Data for review section start

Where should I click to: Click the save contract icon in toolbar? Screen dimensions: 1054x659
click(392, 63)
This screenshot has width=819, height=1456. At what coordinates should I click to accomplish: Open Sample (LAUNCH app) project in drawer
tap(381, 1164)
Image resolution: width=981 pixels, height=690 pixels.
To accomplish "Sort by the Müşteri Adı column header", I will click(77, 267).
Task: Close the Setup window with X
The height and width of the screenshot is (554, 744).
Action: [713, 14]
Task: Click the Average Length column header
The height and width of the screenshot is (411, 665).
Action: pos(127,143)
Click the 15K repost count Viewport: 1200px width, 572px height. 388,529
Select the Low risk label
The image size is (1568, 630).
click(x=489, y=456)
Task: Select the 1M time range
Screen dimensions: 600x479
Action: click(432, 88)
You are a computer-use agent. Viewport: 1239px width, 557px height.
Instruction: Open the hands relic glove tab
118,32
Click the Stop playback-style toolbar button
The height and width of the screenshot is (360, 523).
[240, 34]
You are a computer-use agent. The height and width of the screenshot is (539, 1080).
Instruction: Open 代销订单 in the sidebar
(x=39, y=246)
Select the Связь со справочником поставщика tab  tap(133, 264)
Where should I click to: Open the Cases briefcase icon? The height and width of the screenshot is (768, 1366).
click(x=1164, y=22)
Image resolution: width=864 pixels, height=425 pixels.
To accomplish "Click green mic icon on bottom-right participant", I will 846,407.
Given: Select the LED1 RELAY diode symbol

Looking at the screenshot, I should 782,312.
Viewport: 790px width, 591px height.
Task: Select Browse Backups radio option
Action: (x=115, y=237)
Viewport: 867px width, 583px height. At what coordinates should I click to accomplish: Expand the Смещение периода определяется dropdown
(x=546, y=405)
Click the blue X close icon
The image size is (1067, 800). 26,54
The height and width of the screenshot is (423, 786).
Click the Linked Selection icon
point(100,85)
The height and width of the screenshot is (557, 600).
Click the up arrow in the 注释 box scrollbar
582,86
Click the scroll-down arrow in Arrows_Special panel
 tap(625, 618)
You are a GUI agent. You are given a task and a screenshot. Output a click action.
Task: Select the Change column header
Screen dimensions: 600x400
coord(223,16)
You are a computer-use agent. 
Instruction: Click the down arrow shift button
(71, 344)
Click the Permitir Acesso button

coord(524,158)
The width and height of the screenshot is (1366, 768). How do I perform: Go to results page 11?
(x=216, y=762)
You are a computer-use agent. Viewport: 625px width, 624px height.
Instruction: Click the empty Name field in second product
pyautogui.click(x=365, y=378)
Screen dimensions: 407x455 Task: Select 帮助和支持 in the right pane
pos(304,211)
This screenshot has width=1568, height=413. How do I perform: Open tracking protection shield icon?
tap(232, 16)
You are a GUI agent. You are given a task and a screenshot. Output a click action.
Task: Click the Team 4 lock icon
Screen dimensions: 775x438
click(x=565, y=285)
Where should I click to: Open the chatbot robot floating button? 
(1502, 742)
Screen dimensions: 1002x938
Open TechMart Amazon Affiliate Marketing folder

Data for review section end

Please count the lines of the entries above that include "pixels" and give only the total.

■ **Output for this exercise**
2